There was an array of excellent speakers including Ian Jukes and Professor Stephan Heppell. They argued that education is still trapped in the twentieth century mass production model of one size fits all. The world has moved on, but we are still clinging to this old way of doing things. It isn’t a case of being s lightly out of touch with the needs of young learners. It is more serious than that, because we are at risk of depriving the young of a future by hanging on to old ways of teaching and learning.

Technology is changing exponentially. Processing speeds have consistently doubled every 18 to 24 months for the past 50 years while the price keeps falling. Connectivity is becoming faster, cheaper and more pervasive. All of this technological change is having a dramatic impact on all areas of our lives from work to relationships. This has caused a cultural and neurological rupture between the old and the young.

On one side of the divide are the digital immigrants who grew up in an analogue world of paper, books, serial processing and one way transmission from mediated information sources such as a television, teachers and newspapers. We were born before the early 9Os and learnt how to do many things before we had the opportunity to use computers, the Internet and mobile phones.

On the other side of the divide are the digital natives who have grown up immersed in technology and that it is as natural to them as using pen is to us. They are comfortable with screens and have an amazing ability to communicate and access information from multiple channels simultaneously. Today’s teenagers can engage in IM chats while they watch TV, do their homework, listen to music and maybe even read a book. This multisensory onslaught would be exhausting and ineffective for adults but for young people ‘it is a way of life that we need to take on board at all stages of the learning process.

It is going to take a lot of thought, discussion, negotiation and soul searching to figure out where we need to go from here.
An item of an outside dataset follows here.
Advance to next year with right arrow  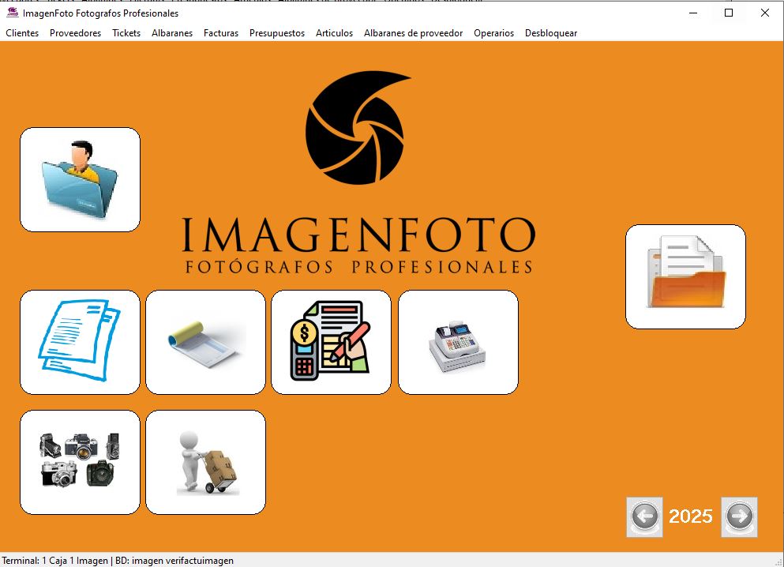click(739, 517)
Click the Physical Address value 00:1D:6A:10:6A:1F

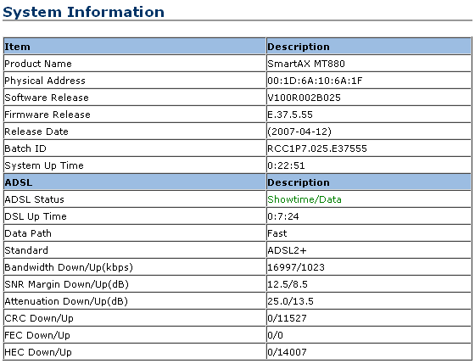(315, 81)
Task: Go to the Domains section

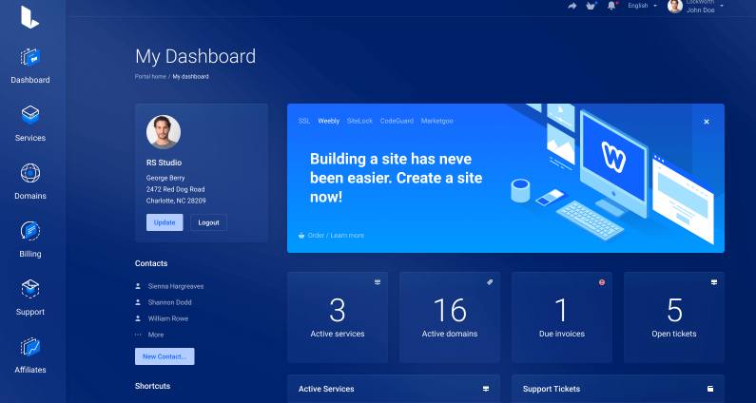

I don’t pretend to know all the answers, but I was encouraged to get some glimpses from other schools and projects that are further along a path of perpetual revolution. Staying in our comfort zones is not an option.

What are these projects then?

Notschool is a UK Internet learning community of students who have been given a computer, a broadband connection and access to 24/7 online learning to help them reconnect with education on their own terms.. Now they are outperforming the schools that have kicked them out.

The Western Academy of Beijing have given primary classes and students webspace to share their work with peers, teachers, parents and the wider world. Students all have a laptop that they use to prepare, research and communicate learning experiences in a digital portfolio. These portfolios include podcasts. blogs and movies. It is like Myspace for Schools.

Students at NIST school in Thailand are issued with tablet computers that take on the role of text book and exercise book. Students and Staff can work on projects anywhere and then save them to the school’s Sharepoint Server. Students often bring text to life by embedding ‘ft with multimedia. They also use class wikis to share teaching points with students without disrupting learning. Students are empowered to put content on to these wikis, which emphasises the power of peer tutoring.

These are all examples of interim solutions that use technology to assist schools provide more flexible, student centred education. Technology on its is useless unless it is used well and this means there needs to be seismic shifts in perceptions towards assessment, teacher student relationships and process versus content. This is such a big topic to confine to one post and I fear that the conference has opened up a huge Pandora’s box. I will end by quoting Professor Heppell’s optimistic homily that the 21st Century will be the death of education and the birth of learning. For that to happen, we need to get out the way and give students a chance to learn.